Plot hole: When Astrid gets on Toothless for the first time, Toothless takes off uncontrollably and tries to scare her. Hiccup seems to have no control over him at this time. How is that so if with the new tail fin, Toothless cannot fly without Hiccup's precise control of the tail fin? That whole sequence would have fallen apart. This mistake was even admitted to on the DVD commentary. (00:53:35)
Plot hole: In Aunty Em's Emporium, when Medusa turns the older woman to stone, she has hold of Annabeth's wrist and Annabeth cannot free herself. Grover comes along later, as Percy is keeping Medusa busy, and breaks the arm of the statue that is holding Annabeth (near the elbow). Annabeth is able to easily pry the statue's severed arm's grip from her wrist, even though the fingers and thumb weren't broken at all, meaning she could have easily freed herself at any time.
Plot hole: When Andromeda and Perseus wake up on the beach, Andromeda tells Perseus that Argos needs a new leader/king. The problem with this is there is nothing onscreen to show that she even knew her father the King had died. She was hanging by her arms facing the Kraken and she couldn't turn around. By the time her father died, she was already falling into the sea, so again, she shouldn't even know her father has died.
Plot hole: How does Horatio (a Lilliputian) get to Glumdaclitch's dollhouse, which is on the second floor of the house? Jack Black is twelve time smaller than the Brobdingnagian, and the Lilliputians are twelve times smaller than him. How did he get up the stairs? Getting to the second story of the dollhouse would be challenging enough.
Plot hole: Obviously, tooth fairies are real, in this movie at least. During the movie, Derek has to retrieve each child's tooth and put money under the pillow. He's paged as soon as the kid loses the tooth, since he often has to wait till the kid goes to bed before intervening, and he is required to do it as soon as possible. But parents are doing the same, and at one point in the movie Derek actually stops a dad that just did the swap and extorts the tooth from him. That of course creates a parodox: the majority of parents in the world apparently have been subjected for centuries to the freak occurrence of finding already under their pillows mysterious money and their children's baby teeth missing as they go do the deed themselves. You can't have both the fairy and the parent do the same task.

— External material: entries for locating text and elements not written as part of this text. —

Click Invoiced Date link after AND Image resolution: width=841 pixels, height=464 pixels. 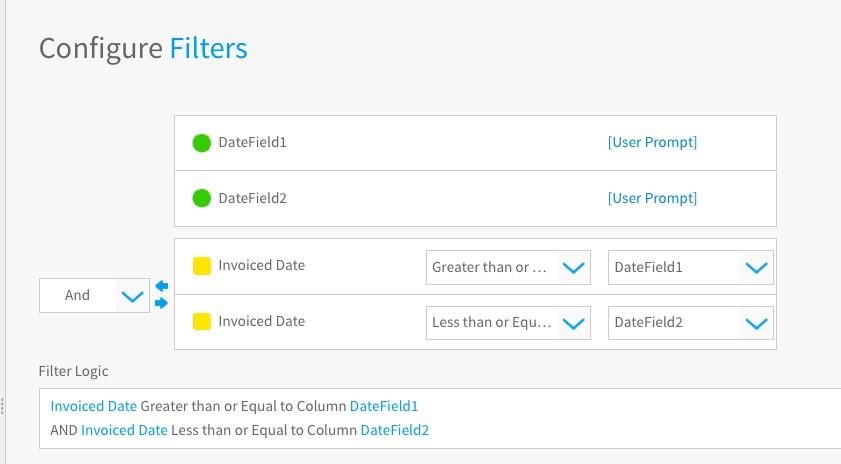tap(124, 430)
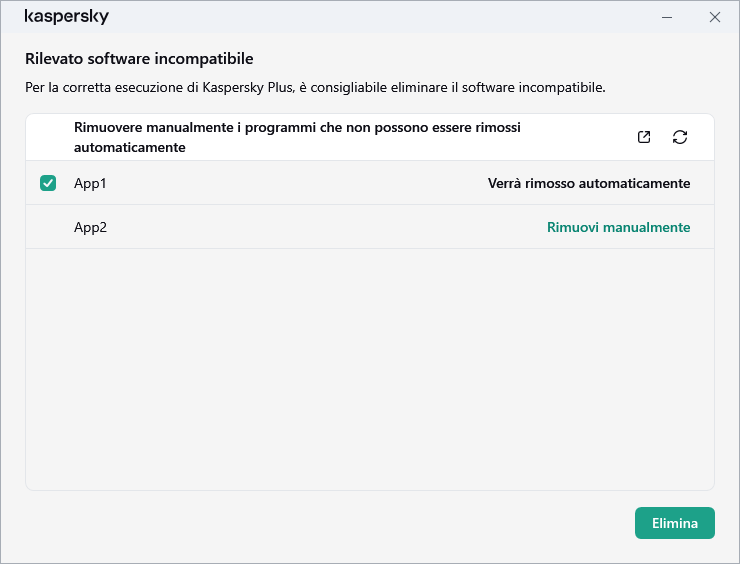This screenshot has height=564, width=740.
Task: Click the Rimuovi manualmente link for App2
Action: click(x=618, y=227)
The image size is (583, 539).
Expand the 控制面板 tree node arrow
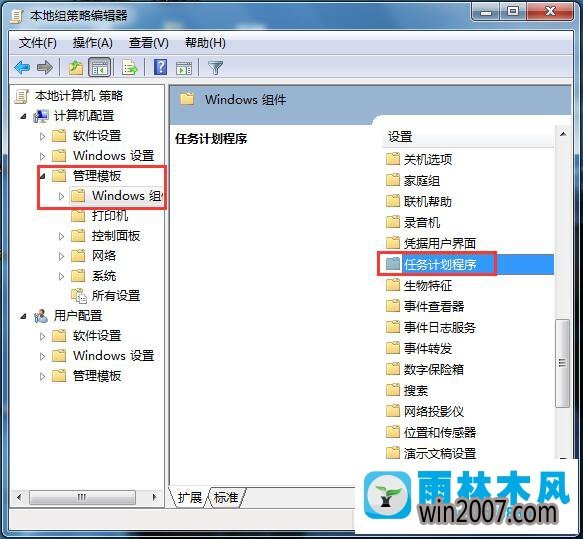tap(61, 236)
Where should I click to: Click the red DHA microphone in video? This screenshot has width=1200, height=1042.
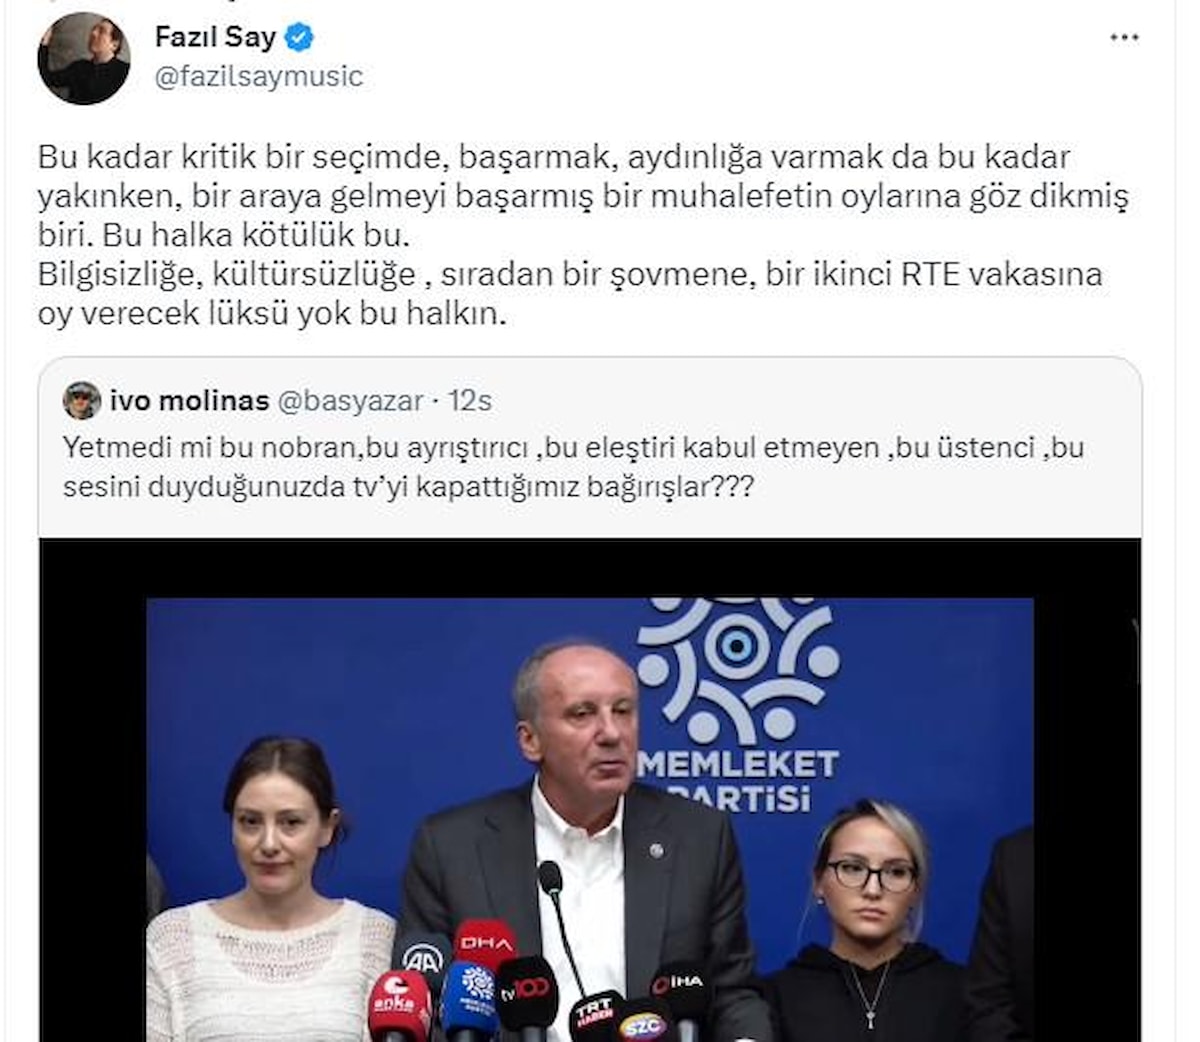point(485,945)
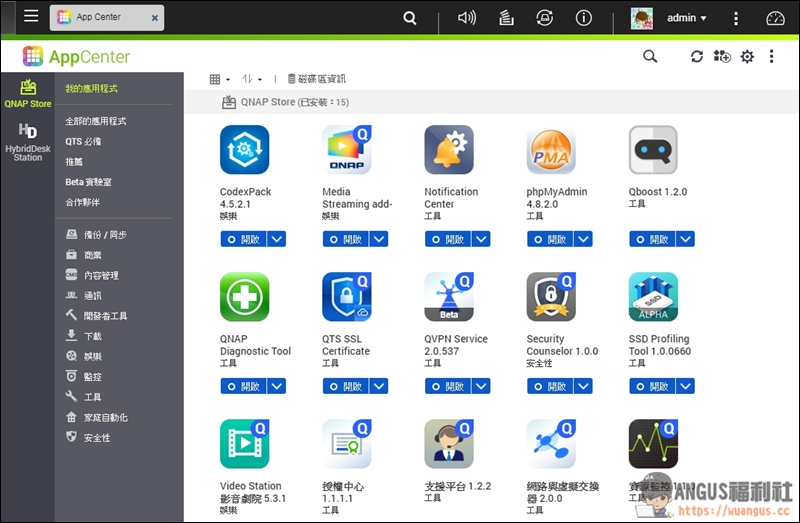The height and width of the screenshot is (523, 800).
Task: Refresh the AppCenter app list
Action: (x=697, y=57)
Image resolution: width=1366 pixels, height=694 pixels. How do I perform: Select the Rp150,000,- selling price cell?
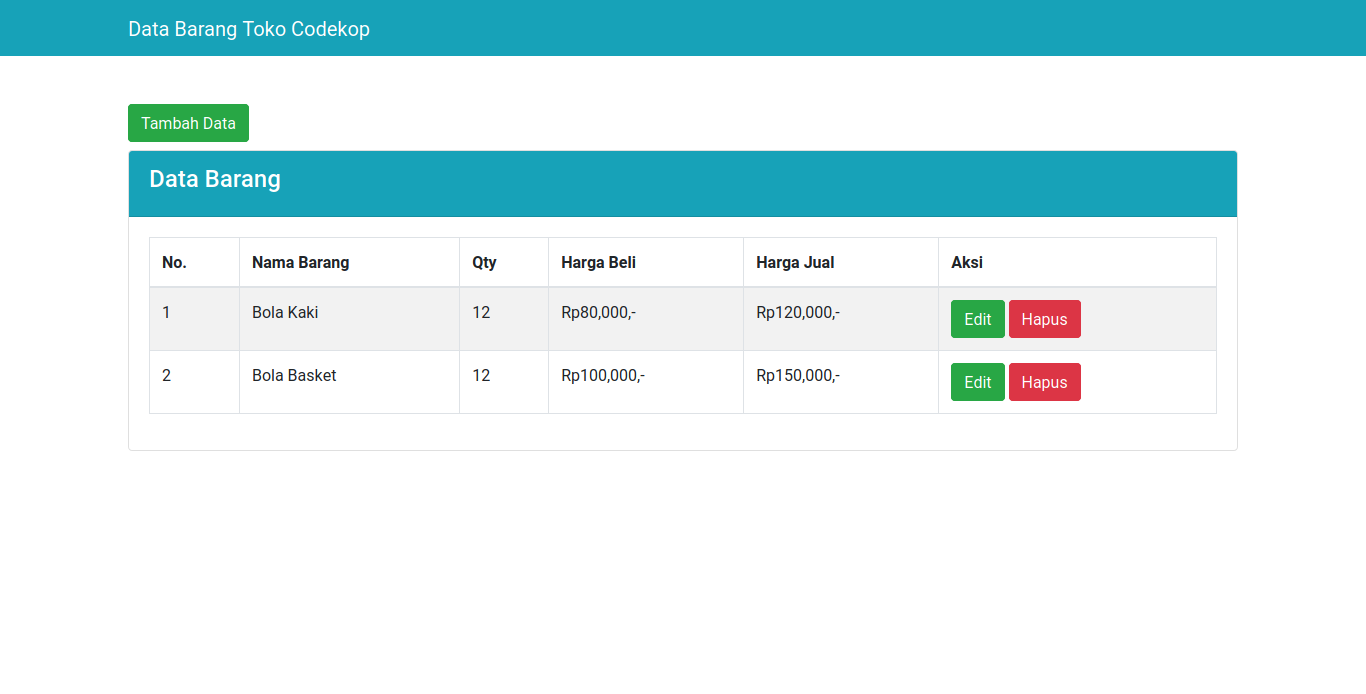click(798, 375)
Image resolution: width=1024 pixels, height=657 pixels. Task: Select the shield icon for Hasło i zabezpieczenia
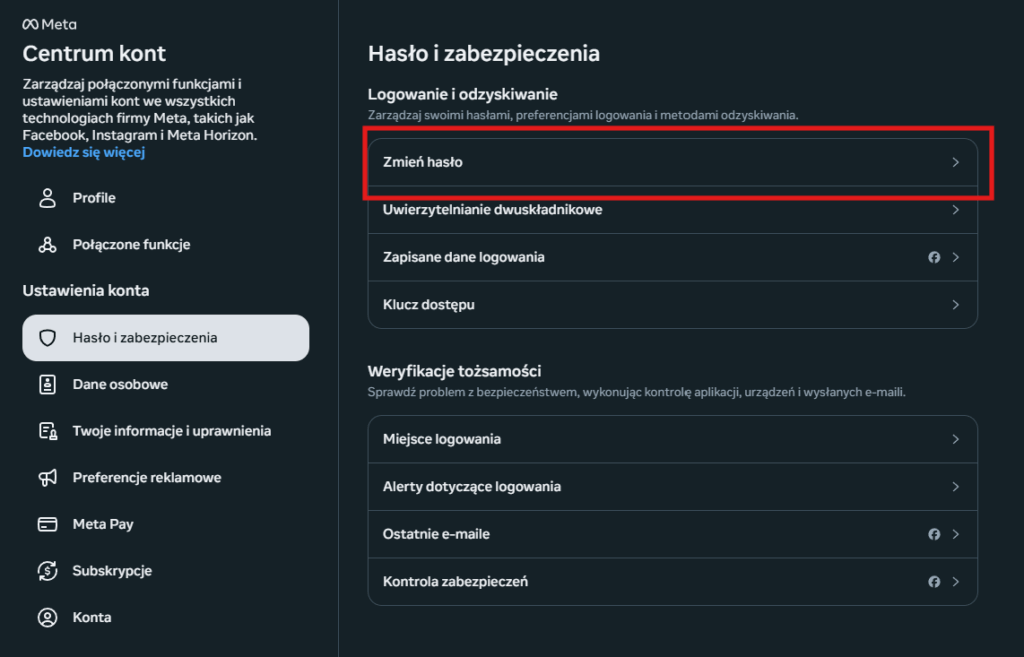(47, 337)
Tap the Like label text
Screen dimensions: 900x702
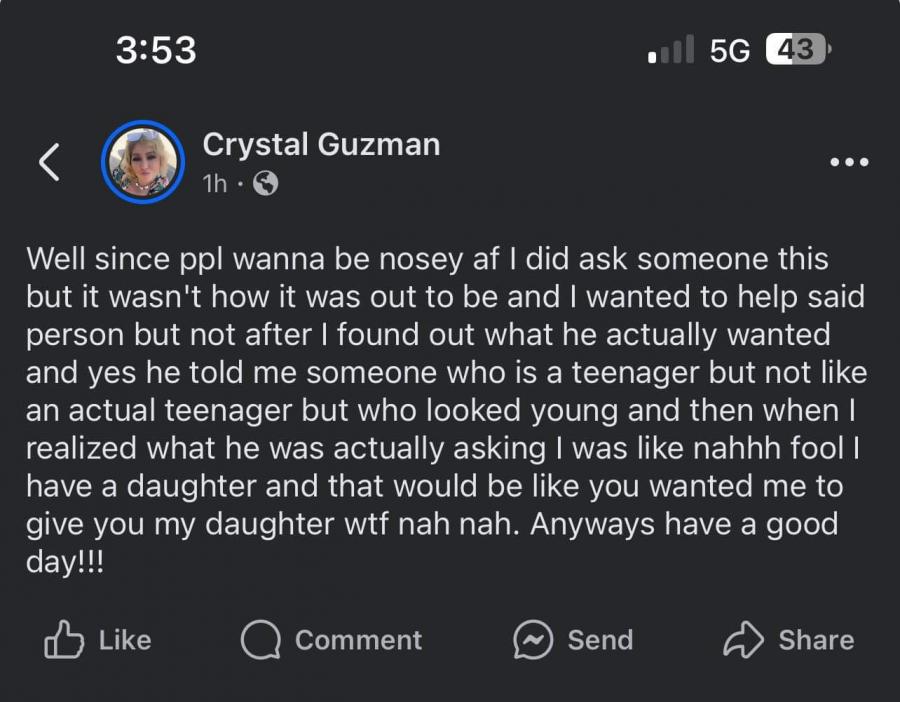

Suggested correction: This is part of the suspension of disbelief for holiday movies like this. Doing this means you would have to apply the exact same logic to every Christmas movie depicting Santa as real leaving presents for children when the parents would just see gifts appear they didn't leave behind.
I thought the same, but the thing is, it's all left to the imagination, for instance you can assume there's some "magic" that makes the parents forget everything and just assume they bought the gifts themselves even if they did not. If they meet Santa, it's considered a special deal, and its consequences are not shown, so it all stops here. Not here, here there are specific magic devices (a magic dust of forgetfulness exactly to erase memory of what happened, for instance) that in this encounter is not used by The Rock. So this movie is awfully specific about the interaction between the magical agents and whatnot, to the point that they need to erase their traces and not be spotted, but those rules don't make internal sense. Had they said nothing about it, I would have just assumed it was like every Santa movie as you mentioned, where it is not presented by the movie itself as an issue with contradictory solutions.